- Activity:
Write out the entire listing exactly, so that each line matches the original.

- Records for this task:
------------------------------------------------

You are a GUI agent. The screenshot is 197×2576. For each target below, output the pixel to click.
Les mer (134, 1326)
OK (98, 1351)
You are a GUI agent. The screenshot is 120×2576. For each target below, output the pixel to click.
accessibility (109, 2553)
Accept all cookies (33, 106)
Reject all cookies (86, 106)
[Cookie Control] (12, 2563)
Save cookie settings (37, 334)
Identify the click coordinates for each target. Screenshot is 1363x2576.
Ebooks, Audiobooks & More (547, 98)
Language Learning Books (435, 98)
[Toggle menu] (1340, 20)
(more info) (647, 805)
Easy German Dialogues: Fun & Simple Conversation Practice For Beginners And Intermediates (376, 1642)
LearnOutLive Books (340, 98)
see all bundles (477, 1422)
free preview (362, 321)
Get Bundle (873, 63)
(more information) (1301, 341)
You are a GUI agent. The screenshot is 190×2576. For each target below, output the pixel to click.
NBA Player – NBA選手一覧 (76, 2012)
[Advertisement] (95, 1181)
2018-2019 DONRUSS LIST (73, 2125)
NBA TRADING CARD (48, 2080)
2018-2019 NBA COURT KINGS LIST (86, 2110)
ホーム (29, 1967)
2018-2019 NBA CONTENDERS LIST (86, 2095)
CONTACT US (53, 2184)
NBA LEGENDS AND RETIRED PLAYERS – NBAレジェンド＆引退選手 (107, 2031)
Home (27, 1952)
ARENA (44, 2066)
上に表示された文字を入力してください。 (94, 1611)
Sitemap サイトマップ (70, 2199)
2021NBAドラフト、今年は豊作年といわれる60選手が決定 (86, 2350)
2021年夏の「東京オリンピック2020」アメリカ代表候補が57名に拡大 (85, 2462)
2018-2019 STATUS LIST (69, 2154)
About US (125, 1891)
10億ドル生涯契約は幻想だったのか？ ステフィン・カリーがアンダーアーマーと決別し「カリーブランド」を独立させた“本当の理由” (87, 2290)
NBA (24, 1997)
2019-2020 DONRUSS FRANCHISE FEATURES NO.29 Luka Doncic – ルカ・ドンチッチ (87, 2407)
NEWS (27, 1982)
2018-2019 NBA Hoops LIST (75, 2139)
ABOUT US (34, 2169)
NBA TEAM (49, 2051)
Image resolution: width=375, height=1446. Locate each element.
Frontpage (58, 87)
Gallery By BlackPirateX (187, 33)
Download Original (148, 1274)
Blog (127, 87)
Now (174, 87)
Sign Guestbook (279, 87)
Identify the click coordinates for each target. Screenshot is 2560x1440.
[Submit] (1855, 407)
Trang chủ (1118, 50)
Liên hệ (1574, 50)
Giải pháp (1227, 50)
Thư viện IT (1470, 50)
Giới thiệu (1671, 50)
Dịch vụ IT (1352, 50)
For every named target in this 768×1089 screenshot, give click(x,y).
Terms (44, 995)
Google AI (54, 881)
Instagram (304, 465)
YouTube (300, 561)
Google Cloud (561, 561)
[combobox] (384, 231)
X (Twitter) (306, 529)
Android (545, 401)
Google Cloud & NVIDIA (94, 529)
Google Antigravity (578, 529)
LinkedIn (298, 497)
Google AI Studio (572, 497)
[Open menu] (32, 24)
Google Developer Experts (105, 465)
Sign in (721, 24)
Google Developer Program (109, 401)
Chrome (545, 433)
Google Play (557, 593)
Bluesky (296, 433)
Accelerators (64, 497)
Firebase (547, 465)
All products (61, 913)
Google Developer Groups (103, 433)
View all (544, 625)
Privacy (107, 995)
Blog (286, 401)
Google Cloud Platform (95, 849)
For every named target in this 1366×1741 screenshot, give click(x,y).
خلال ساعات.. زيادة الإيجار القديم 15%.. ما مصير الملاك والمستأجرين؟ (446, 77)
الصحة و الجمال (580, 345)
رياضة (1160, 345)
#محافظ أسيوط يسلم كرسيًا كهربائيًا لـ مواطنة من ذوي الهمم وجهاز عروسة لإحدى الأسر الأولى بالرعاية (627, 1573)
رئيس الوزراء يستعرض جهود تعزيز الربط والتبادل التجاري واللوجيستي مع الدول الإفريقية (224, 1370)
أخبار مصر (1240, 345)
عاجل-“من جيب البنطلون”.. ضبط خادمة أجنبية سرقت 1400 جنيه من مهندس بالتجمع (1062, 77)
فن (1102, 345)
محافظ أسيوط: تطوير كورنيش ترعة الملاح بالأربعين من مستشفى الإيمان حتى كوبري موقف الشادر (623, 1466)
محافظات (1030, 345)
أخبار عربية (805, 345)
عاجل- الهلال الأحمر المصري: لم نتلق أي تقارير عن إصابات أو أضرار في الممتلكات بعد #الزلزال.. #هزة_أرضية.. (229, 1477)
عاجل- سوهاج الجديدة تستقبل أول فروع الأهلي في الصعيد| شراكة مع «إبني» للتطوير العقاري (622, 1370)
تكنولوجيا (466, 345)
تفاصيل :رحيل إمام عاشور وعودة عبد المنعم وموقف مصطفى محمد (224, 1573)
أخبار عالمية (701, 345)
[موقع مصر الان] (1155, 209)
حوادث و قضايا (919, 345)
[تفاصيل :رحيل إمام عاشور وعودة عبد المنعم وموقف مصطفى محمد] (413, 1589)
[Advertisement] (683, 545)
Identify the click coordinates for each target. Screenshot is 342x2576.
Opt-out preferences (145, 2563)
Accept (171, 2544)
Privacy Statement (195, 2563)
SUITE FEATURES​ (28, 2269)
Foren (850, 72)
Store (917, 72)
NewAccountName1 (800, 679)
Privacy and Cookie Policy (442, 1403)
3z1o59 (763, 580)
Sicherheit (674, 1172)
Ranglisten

------------------------------------------------

- Result:
You are a GUI agent. The screenshot is 197×2576. For each target below, output the pixel to click.
Les mer (134, 1326)
OK (98, 1351)
You are a GUI agent. The screenshot is 120×2576. For each target below, output the pixel to click.
accessibility (109, 2553)
Accept all cookies (33, 106)
Reject all cookies (86, 106)
[Cookie Control] (12, 2563)
Save cookie settings (37, 334)
Identify the click coordinates for each target. Screenshot is 1363x2576.
Ebooks, Audiobooks & More (547, 98)
Language Learning Books (435, 98)
[Toggle menu] (1340, 20)
(more info) (647, 805)
Easy German Dialogues: Fun & Simple Conversation Practice For Beginners And Intermediates (376, 1642)
LearnOutLive Books (340, 98)
see all bundles (477, 1422)
free preview (362, 321)
Get Bundle (873, 63)
(more information) (1301, 341)
You are a GUI agent. The screenshot is 190×2576. For each target below, output the pixel to click.
NBA Player – NBA選手一覧 (76, 2012)
[Advertisement] (95, 1181)
2018-2019 DONRUSS LIST (73, 2125)
NBA TRADING CARD (48, 2080)
2018-2019 NBA COURT KINGS LIST (86, 2110)
ホーム (29, 1967)
2018-2019 NBA CONTENDERS LIST (86, 2095)
CONTACT US (53, 2184)
NBA LEGENDS AND RETIRED PLAYERS – NBAレジェンド＆引退選手 (107, 2031)
Home (27, 1952)
ARENA (44, 2066)
上に表示された文字を入力してください。 (94, 1611)
Sitemap サイトマップ (70, 2199)
2021NBAドラフト、今年は豊作年といわれる60選手が決定 (86, 2350)
2021年夏の「東京オリンピック2020」アメリカ代表候補が57名に拡大 (85, 2462)
2018-2019 STATUS LIST (69, 2154)
About US (125, 1891)
10億ドル生涯契約は幻想だったのか？ ステフィン・カリーがアンダーアーマーと決別し「カリーブランド」を独立させた“本当の理由” (87, 2290)
NBA (24, 1997)
2019-2020 DONRUSS FRANCHISE FEATURES NO.29 Luka Doncic – ルカ・ドンチッチ (87, 2407)
NEWS (27, 1982)
2018-2019 NBA Hoops LIST (75, 2139)
ABOUT US (34, 2169)
NBA TEAM (49, 2051)
Image resolution: width=375, height=1446. Locate each element.
Frontpage (58, 87)
Gallery By BlackPirateX (187, 33)
Download Original (148, 1274)
Blog (127, 87)
Now (174, 87)
Sign Guestbook (279, 87)
Identify the click coordinates for each target. Screenshot is 2560x1440.
[Submit] (1855, 407)
Trang chủ (1118, 50)
Liên hệ (1574, 50)
Giải pháp (1227, 50)
Thư viện IT (1470, 50)
Giới thiệu (1671, 50)
Dịch vụ IT (1352, 50)
For every named target in this 768×1089 screenshot, give click(x,y).
Terms (44, 995)
Google AI (54, 881)
Instagram (304, 465)
YouTube (300, 561)
Google Cloud (561, 561)
[combobox] (384, 231)
X (Twitter) (306, 529)
Android (545, 401)
Google Cloud & NVIDIA (94, 529)
Google Antigravity (578, 529)
LinkedIn (298, 497)
Google AI Studio (572, 497)
[Open menu] (32, 24)
Google Developer Experts (105, 465)
Sign in (721, 24)
Google Developer Program (109, 401)
Chrome (545, 433)
Google Play (557, 593)
Bluesky (296, 433)
Accelerators (64, 497)
Firebase (547, 465)
All products (61, 913)
Google Developer Groups (103, 433)
View all (544, 625)
Privacy (107, 995)
Blog (286, 401)
Google Cloud Platform (95, 849)
For every named target in this 1366×1741 screenshot, give click(x,y).
خلال ساعات.. زيادة الإيجار القديم 15%.. ما مصير الملاك والمستأجرين؟ (446, 77)
الصحة و الجمال (580, 345)
رياضة (1160, 345)
#محافظ أسيوط يسلم كرسيًا كهربائيًا لـ مواطنة من ذوي الهمم وجهاز عروسة لإحدى الأسر الأولى بالرعاية (627, 1573)
رئيس الوزراء يستعرض جهود تعزيز الربط والتبادل التجاري واللوجيستي مع الدول الإفريقية (224, 1370)
أخبار مصر (1240, 345)
عاجل-“من جيب البنطلون”.. ضبط خادمة أجنبية سرقت 1400 جنيه من مهندس بالتجمع (1062, 77)
فن (1102, 345)
محافظ أسيوط: تطوير كورنيش ترعة الملاح بالأربعين من مستشفى الإيمان حتى كوبري موقف الشادر (623, 1466)
محافظات (1030, 345)
أخبار عربية (805, 345)
عاجل- الهلال الأحمر المصري: لم نتلق أي تقارير عن إصابات أو أضرار في الممتلكات بعد #الزلزال.. #هزة_أرضية.. (229, 1477)
عاجل- سوهاج الجديدة تستقبل أول فروع الأهلي في الصعيد| شراكة مع «إبني» للتطوير العقاري (622, 1370)
تكنولوجيا (466, 345)
تفاصيل :رحيل إمام عاشور وعودة عبد المنعم وموقف مصطفى محمد (224, 1573)
أخبار عالمية (701, 345)
[موقع مصر الان] (1155, 209)
حوادث و قضايا (919, 345)
[تفاصيل :رحيل إمام عاشور وعودة عبد المنعم وموقف مصطفى محمد] (413, 1589)
[Advertisement] (683, 545)
Identify the click coordinates for each target. Screenshot is 342x2576.
Opt-out preferences (145, 2563)
Accept (171, 2544)
Privacy Statement (195, 2563)
SUITE FEATURES​ (28, 2269)
Foren (850, 72)
Store (917, 72)
NewAccountName1 (800, 679)
Privacy and Cookie Policy (442, 1403)
3z1o59 (763, 580)
Sicherheit (674, 1172)
Ranglisten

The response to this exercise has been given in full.